▶ **Problem description**
Condense the paragraph of the meteor outlook below that begins "Meteor season finally gets going" into a short bulleted list that keeps its main facts.

▶ **Page text**

Meteor season finally gets going in July for the northern hemisphere. The first half of the month will be much like June with predominantly slow rates. After the 15th though, both sporadic and shower rates increase significantly. For observers in the southern hemisphere, sporadic rates will be falling but the overall activity will increase with the arrival of the Southern delta Aquariids during the last week of the month.

During this period, the moon wanes from being half-illuminated to a very slender crescent. This weekend the moon will rise near 01:00 local summer time (LST) and will illuminate the sky for the remainder of the night. Lunar interference will decrease with each passing night as its phase wanes. It will also rise approximately 45 minutes later each morning giving the meteor observer more time to view under dark conditions. The estimated total hourly rates for evening observers this weekend should be near 3 as seen from mid-northern latitudes (45N) and 4 as seen from tropical southern locations (25S) For morning observers, the estimated total hourly rates should be near 8 as seen from mid-northern latitudes (45N) and 9 as seen from tropical southern locations (25S). The actual rates seen will also depend on factors such as personal light and motion perception, local weather conditions, alertness, and experience in watching meteor activity. Morning rates are reduced during this period due to moonlight. Note that the hourly rates listed below are estimates as viewed from dark sky sites away from urban light sources. Observers viewing from urban areas will see less activity as only the brighter meteors will be visible from such locations.

▶ **Given information**
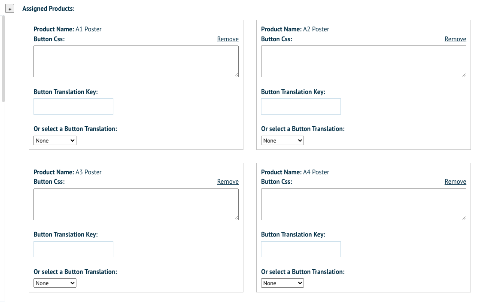The image size is (486, 307).
Task: Open A1 Poster Button Translation dropdown
Action: (55, 140)
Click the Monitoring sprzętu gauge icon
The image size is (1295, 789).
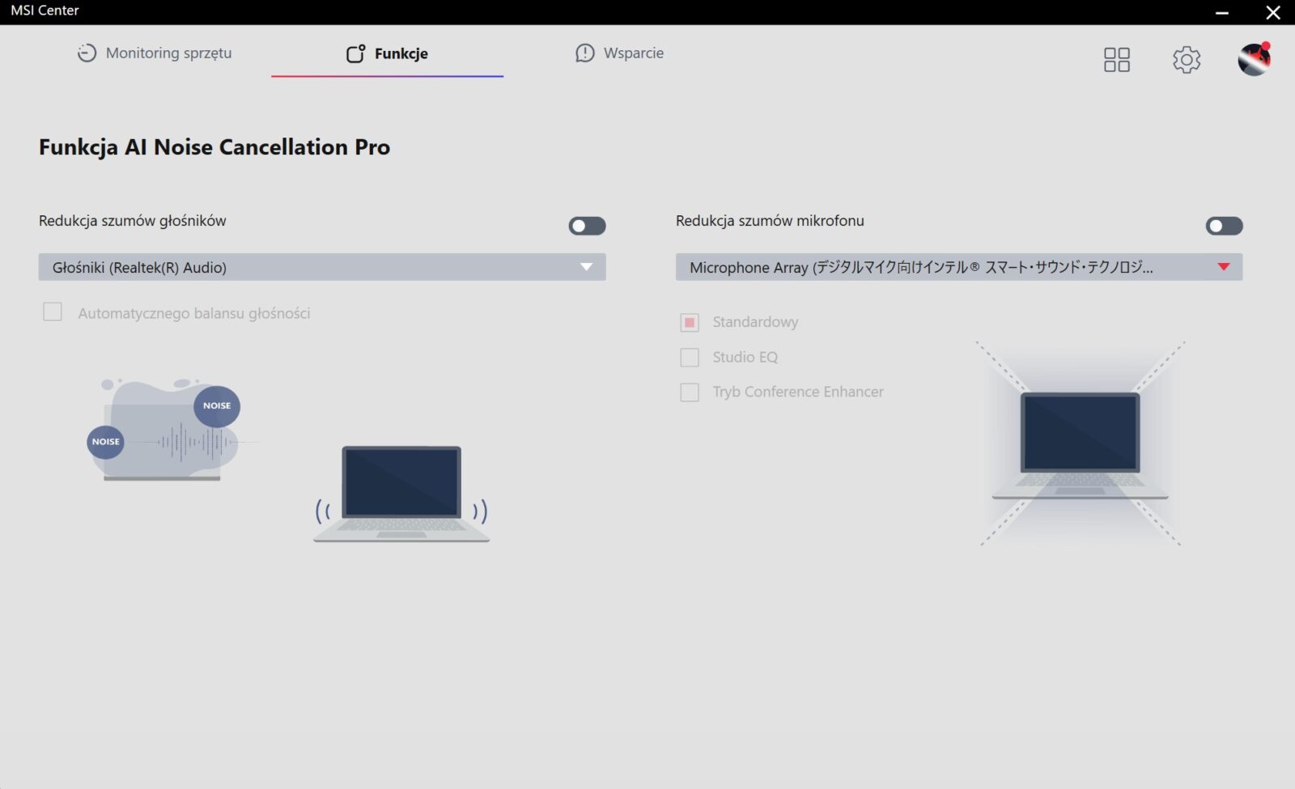click(87, 53)
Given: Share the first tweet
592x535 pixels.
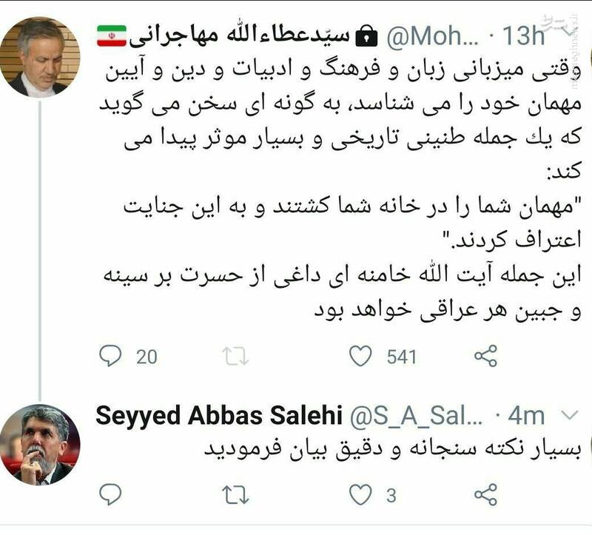Looking at the screenshot, I should [485, 357].
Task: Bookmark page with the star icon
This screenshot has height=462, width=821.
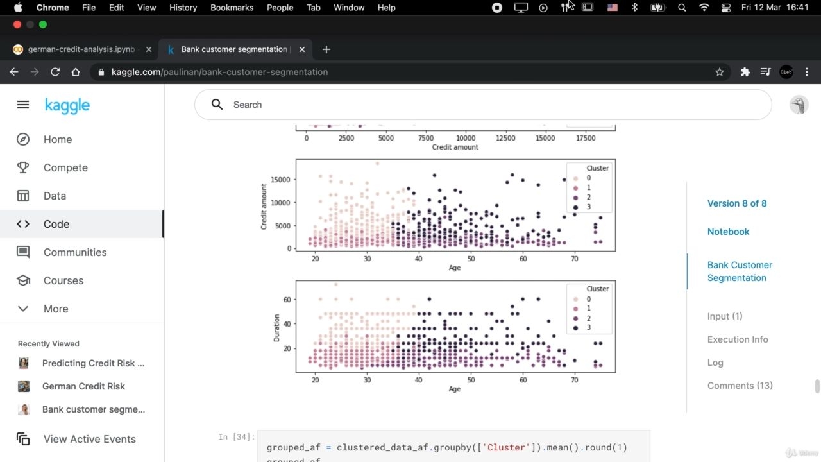Action: (x=720, y=72)
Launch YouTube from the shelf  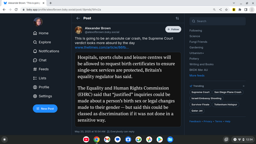pyautogui.click(x=86, y=140)
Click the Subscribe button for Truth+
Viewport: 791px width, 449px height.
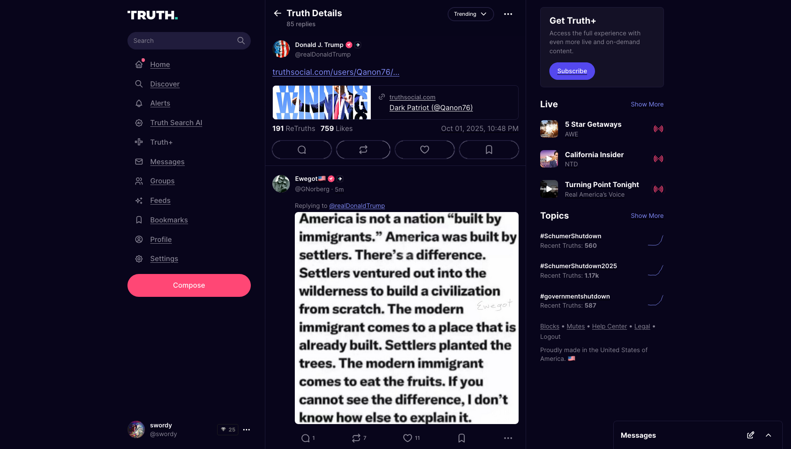(x=572, y=71)
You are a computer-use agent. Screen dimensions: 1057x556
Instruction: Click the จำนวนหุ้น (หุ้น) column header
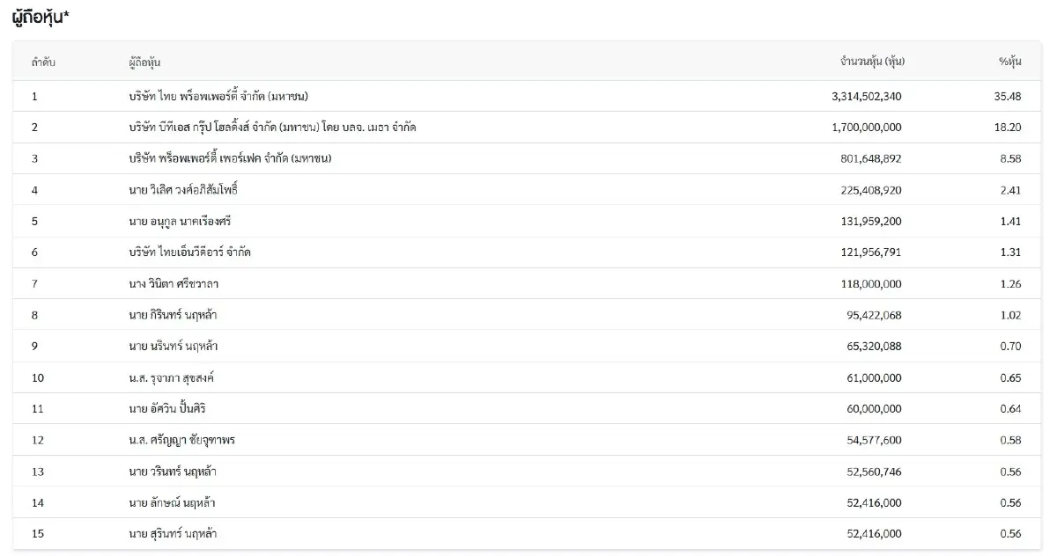tap(873, 62)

▶ **Exercise output**
- July is when meteor season gets going in the northern hemisphere.
- The first half of the month resembles June, with mostly slow rates.
- After the 15th, sporadic and shower rates rise significantly.
- In the southern hemisphere, sporadic rates fall, but overall activity rises when the Southern delta Aquariids arrive in the last week of the month.